Отрывок текста
--

В 1867 г., по мысли императрицы Марии Александровны, Тотлебен занялся выработкой устава Общества попечения о раненых и больных воинах, причём ездил в Москву для совещаний с митрополитом Филаретом, горячо содействовавшим этому делу. Успешное выполнение Высочайше возложенной на Тотлебена задачи давало ему право рассчитывать, что он будет назначен, по утверждении устава нового общества, его председателем. Но на этот раз победа осталась за его противниками, и председателем назначен был генерал-адъютант А. А. Зелёный.
Перед Восточной войной, в сентябре 1876 г. Тотлебен, живший в своём имении Кейданы (купленном Тотлебеном в 1867 г., когда его жена получила крупное наследство после смерти её отца), вызван был телеграммой в Ливадию к Государю и 27 сентября назначен главным распорядителем по обороне Черноморского побережья с подчинением ему и морских сил. К 25 октября всё было готово к встрече неприятеля в Керчи, Очакове, Одессе, Севастополе и Поти. Но в самый разгар деятельности Тотлебен был внезапно отозван в Петербург, так как мысль о назначении его главнокомандующим действующей армией ввиду «сложных отношений» была оставлена. На оставление Тотлебена «не у дел» немалое влияние имело, конечно, и несочувствие его предстоявшей войне, о котором он всюду открыто заявлял. Со свойственной ему резкой прямотой Тотлебен говорил, что Россия не подготовлена к войне, что выгоднее затратить ассигнованные на войну миллионы на устройство флота, на постройку крепостей на западной границе, перевооружение армии, развитие железнодорожной сети и затем спокойно выжидать удобного политического момента для решения восточного вопроса. Первые успехи нашего оружия при начале кампании не заставили его переменить мнение; он утверждал, что положение дел на театре войны должно измениться, так как силы наши недостаточны, операционная линия необеспечена, и указывал на необходимость устройства широкой и прочной базы, основательной артиллерийской подготовки атак и окапывания на позициях, что в тогдашних военных кругах считалось едва ли не трусостью.

--

Исходные данные
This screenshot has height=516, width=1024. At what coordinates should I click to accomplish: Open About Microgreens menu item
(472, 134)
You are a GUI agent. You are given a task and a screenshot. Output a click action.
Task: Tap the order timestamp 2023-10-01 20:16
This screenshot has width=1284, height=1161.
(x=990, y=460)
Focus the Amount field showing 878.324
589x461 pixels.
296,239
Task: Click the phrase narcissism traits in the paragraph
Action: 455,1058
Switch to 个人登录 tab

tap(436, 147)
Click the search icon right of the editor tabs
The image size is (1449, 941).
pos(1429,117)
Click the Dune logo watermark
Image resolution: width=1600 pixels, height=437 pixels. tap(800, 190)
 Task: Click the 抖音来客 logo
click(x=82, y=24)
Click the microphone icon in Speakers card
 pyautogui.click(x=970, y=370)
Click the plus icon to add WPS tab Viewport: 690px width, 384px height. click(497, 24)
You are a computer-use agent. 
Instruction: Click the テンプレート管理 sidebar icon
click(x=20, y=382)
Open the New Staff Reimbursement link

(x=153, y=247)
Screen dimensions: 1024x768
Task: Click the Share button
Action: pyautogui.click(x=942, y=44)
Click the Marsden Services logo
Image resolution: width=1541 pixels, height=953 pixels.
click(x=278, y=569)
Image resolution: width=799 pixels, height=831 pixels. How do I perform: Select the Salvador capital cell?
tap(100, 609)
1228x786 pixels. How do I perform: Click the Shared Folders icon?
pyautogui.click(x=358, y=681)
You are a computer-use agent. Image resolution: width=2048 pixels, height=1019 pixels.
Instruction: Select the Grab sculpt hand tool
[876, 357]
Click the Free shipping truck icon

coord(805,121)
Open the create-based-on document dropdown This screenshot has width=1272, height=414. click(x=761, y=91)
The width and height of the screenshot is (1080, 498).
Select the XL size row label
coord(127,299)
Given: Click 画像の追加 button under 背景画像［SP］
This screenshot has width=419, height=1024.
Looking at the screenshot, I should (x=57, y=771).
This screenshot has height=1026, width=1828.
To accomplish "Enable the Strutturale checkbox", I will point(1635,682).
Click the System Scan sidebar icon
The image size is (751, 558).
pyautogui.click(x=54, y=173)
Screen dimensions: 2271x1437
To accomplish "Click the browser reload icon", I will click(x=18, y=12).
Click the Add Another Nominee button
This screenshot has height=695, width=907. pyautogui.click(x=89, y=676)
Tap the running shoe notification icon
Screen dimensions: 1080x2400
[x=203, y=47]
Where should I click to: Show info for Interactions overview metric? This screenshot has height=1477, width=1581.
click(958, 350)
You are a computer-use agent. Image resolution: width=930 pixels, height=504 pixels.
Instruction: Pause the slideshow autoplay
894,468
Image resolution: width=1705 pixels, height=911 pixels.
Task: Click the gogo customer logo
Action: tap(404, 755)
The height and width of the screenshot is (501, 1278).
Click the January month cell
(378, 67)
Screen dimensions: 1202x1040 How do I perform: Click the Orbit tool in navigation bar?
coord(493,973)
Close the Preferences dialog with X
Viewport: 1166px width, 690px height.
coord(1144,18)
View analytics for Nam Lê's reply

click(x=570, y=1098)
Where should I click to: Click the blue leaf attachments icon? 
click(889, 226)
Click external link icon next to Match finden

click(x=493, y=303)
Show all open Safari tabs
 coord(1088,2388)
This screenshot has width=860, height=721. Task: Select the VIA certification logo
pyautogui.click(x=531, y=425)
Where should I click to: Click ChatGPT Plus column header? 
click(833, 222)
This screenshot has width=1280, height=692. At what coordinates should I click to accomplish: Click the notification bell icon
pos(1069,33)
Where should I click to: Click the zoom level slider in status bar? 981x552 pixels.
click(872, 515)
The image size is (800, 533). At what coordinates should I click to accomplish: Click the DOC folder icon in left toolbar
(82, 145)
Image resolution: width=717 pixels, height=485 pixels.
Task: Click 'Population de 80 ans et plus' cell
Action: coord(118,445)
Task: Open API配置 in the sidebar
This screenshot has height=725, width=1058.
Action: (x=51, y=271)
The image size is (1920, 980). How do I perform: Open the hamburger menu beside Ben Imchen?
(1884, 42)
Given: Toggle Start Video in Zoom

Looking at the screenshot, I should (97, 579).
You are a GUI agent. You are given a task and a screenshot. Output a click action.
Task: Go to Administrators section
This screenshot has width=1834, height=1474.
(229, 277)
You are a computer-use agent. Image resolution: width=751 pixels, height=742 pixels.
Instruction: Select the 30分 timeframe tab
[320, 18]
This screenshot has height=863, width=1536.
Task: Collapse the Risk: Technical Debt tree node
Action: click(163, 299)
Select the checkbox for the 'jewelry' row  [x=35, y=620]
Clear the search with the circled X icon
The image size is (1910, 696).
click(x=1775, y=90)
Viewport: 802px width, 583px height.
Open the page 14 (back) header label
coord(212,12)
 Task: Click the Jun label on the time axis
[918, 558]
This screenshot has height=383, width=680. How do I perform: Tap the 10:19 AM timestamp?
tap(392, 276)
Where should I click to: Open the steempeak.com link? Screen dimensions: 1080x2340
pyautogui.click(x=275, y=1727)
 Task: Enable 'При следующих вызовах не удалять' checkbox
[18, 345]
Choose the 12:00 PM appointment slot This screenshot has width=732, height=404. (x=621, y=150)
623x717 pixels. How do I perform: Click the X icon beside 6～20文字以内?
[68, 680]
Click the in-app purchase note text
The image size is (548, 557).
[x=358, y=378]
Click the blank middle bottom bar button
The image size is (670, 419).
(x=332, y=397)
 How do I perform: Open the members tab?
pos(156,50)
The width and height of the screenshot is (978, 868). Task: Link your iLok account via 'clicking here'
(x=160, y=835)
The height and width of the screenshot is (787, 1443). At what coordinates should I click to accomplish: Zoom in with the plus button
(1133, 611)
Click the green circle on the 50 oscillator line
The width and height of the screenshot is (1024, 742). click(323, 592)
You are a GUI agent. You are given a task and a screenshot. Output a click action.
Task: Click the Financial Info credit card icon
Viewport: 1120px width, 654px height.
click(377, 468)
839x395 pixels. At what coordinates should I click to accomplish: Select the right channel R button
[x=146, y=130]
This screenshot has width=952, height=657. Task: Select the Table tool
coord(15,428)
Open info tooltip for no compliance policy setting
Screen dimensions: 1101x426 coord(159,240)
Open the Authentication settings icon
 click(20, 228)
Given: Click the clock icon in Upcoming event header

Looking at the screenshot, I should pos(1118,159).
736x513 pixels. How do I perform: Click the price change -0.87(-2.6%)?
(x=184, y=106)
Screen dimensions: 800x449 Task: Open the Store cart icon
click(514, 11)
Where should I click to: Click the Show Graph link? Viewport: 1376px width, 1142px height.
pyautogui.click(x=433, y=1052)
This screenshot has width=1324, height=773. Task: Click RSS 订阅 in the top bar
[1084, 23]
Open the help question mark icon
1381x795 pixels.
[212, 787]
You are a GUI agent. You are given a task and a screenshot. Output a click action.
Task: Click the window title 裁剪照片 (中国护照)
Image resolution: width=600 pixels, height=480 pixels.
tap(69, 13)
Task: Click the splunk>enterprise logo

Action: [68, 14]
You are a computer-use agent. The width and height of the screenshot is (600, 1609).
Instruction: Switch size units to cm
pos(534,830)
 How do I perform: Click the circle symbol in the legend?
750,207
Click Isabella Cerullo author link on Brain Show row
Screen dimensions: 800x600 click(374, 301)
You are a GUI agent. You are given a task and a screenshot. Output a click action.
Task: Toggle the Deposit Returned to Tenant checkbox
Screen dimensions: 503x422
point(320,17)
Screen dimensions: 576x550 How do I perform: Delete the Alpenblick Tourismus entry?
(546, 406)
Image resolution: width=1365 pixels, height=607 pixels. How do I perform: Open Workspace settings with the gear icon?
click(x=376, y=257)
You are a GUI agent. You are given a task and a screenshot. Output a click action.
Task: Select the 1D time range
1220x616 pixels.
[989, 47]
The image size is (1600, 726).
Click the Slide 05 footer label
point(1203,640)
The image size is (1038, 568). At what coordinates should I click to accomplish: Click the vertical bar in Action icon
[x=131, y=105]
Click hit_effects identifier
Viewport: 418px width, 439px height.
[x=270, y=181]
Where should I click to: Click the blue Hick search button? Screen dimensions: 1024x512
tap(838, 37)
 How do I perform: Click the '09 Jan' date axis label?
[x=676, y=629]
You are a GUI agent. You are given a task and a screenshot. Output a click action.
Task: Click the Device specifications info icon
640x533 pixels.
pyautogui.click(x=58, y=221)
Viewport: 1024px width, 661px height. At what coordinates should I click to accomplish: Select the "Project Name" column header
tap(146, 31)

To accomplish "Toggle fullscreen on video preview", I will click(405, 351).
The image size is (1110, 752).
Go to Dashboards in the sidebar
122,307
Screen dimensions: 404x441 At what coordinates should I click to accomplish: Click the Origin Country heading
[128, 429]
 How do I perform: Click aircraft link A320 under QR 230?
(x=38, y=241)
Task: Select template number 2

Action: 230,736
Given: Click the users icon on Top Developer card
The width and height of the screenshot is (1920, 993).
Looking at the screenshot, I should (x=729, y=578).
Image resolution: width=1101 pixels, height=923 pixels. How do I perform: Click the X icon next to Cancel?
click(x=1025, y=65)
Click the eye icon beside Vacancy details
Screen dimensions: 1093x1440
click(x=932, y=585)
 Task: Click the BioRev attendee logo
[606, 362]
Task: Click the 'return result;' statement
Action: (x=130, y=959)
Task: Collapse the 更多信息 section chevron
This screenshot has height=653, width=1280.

--

Выполните задания
(A) Перепишите дословно часть отрывка о Тотлебене между словами «В 1867 г., по» и «А. А. Зелёный.» включительно.
(B) В каких городах, согласно отрывку о Тотлебене, к 25 октября всё было готово к встрече неприятеля? Перечислите их все.
(C) Ответьте на вопросы по отрывку о Тотлебене:
(i) В каком году Тотлебен купил имение Кейданы?
(ii) Кто был назначен председателем Общества попечения о раненых и больных воинах?
(iii) Какого числа Тотлебена назначили главным распорядителем по обороне Черноморского побережья?

Ответы
(A)
В 1867 г., по мысли императрицы Марии Александровны, Тотлебен занялся выработкой устава Общества попечения о раненых и больных воинах, причём ездил в Москву для совещаний с митрополитом Филаретом, горячо содействовавшим этому делу. Успешное выполнение Высочайше возложенной на Тотлебена задачи давало ему право рассчитывать, что он будет назначен, по утверждении устава нового общества, его председателем. Но на этот раз победа осталась за его противниками, и председателем назначен был генерал-адъютант А. А. Зелёный.

(B) Керчь, Очаков, Одесса, Севастополь, Поти.

(C)
(i) В 1867 году.
(ii) Генерал-адъютант А. А. Зелёный.
(iii) 27 сентября (1876 года).